- Directions
Every line of the records below from the line with "Open the Inicio menu item" up to and including the line with "Task: Click the Twitter bird icon" must be reproduced exactly, and no line outside that range.

Segment Open

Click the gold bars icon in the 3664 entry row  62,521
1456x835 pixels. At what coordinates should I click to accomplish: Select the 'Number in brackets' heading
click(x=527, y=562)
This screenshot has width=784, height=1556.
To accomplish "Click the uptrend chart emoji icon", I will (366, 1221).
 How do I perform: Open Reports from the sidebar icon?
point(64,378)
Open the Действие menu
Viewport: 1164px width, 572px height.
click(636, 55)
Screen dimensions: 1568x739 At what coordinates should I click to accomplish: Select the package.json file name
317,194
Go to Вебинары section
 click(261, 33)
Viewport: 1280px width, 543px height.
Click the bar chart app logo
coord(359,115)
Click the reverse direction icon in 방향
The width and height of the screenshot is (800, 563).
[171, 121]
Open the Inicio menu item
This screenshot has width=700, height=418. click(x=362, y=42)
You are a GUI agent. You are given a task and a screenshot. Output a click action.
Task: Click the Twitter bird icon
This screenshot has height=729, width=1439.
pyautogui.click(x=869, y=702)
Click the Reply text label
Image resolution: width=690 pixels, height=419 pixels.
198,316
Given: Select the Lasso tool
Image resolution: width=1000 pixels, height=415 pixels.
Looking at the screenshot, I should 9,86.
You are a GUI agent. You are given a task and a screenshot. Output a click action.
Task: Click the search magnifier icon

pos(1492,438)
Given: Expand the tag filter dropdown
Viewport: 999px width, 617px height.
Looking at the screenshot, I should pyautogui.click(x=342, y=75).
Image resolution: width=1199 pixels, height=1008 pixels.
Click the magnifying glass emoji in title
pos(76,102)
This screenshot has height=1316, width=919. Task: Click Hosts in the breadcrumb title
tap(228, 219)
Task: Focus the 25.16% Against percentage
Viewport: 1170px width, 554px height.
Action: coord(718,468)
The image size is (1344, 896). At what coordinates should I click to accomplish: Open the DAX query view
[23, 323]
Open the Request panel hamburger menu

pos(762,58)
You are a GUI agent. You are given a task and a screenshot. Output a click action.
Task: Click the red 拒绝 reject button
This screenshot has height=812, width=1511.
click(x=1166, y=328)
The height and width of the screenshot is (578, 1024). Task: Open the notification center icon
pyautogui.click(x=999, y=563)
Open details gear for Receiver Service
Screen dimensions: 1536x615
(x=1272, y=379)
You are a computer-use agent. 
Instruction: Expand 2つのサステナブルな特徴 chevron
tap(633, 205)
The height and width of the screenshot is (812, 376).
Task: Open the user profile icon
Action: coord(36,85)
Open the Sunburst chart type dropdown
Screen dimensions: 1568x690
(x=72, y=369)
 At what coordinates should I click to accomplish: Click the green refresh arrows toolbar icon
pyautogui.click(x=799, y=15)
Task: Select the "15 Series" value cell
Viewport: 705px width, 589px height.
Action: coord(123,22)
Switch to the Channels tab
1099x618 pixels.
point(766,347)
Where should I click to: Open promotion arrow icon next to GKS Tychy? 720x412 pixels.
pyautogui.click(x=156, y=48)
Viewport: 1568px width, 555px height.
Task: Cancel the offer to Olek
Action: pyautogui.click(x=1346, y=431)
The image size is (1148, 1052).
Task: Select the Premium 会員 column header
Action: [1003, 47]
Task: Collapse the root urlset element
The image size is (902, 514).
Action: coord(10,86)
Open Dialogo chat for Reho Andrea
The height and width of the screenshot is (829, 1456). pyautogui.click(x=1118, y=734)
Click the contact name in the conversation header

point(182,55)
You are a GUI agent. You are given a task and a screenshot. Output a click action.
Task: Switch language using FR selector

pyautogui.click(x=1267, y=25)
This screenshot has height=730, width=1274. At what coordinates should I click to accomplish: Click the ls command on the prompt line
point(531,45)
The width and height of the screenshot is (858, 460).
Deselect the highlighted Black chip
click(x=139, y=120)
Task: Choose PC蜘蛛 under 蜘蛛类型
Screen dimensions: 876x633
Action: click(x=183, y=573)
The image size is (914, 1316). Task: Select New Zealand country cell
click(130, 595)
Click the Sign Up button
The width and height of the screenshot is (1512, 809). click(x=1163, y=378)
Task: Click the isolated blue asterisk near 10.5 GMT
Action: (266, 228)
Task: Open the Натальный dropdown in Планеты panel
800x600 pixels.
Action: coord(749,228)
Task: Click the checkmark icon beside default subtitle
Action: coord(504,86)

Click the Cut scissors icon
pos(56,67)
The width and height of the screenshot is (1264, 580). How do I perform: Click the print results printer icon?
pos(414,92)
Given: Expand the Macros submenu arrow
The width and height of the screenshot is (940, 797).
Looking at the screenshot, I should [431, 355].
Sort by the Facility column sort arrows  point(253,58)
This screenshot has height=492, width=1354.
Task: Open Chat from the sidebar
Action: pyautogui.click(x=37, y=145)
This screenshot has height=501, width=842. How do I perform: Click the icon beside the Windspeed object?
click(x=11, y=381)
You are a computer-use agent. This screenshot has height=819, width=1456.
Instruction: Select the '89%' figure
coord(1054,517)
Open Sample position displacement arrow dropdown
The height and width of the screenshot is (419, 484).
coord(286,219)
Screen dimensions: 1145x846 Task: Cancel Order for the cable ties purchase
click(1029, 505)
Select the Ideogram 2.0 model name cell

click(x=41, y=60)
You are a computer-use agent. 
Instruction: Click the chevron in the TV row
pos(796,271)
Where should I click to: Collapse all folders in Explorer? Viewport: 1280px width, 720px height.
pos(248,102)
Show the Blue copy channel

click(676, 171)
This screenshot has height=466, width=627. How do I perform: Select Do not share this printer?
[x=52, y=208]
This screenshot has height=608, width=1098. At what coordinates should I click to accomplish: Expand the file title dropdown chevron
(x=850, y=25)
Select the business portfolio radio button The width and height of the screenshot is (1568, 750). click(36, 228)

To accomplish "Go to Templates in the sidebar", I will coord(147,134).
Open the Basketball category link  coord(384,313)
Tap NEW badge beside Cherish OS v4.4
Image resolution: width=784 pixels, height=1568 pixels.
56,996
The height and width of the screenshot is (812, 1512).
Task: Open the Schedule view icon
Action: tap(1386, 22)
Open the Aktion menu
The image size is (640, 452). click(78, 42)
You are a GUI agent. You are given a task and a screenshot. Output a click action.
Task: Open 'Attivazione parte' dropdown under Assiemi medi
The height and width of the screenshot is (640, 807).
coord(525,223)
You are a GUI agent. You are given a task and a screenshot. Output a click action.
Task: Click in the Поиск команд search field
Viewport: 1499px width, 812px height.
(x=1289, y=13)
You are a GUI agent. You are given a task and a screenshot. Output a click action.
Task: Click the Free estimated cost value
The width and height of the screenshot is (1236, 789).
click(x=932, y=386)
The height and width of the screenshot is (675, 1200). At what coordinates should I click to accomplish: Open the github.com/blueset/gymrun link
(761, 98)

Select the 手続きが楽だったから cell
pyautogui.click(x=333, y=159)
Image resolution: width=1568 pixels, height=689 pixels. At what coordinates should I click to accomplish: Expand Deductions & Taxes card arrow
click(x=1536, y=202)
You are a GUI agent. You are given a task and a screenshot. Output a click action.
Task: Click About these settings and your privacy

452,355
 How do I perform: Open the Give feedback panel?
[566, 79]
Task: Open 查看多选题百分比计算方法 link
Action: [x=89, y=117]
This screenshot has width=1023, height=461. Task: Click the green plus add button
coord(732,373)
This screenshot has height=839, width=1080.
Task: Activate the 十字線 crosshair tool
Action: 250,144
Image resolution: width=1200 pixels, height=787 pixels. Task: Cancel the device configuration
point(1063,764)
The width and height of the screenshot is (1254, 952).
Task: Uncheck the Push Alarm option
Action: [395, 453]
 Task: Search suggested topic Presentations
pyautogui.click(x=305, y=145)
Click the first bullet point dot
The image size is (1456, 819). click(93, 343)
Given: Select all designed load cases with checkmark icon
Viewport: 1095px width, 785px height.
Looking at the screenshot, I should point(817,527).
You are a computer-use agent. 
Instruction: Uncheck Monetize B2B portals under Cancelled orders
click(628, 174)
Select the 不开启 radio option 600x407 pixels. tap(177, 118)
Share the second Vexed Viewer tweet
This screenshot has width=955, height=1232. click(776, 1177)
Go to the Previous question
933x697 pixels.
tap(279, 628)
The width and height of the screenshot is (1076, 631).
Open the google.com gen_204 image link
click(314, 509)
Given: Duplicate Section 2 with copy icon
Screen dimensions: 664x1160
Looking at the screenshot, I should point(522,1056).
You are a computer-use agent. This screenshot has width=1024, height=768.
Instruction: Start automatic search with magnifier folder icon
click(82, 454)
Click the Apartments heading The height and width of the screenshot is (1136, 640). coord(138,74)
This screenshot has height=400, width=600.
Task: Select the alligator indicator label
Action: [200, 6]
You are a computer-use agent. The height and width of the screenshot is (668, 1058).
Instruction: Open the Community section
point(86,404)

Segment Closed

- Completed exercise
Open the Inicio menu item
This screenshot has width=700, height=418. click(x=362, y=42)
You are a GUI agent. You are given a task and a screenshot. Output a click action.
Task: Click the Twitter bird icon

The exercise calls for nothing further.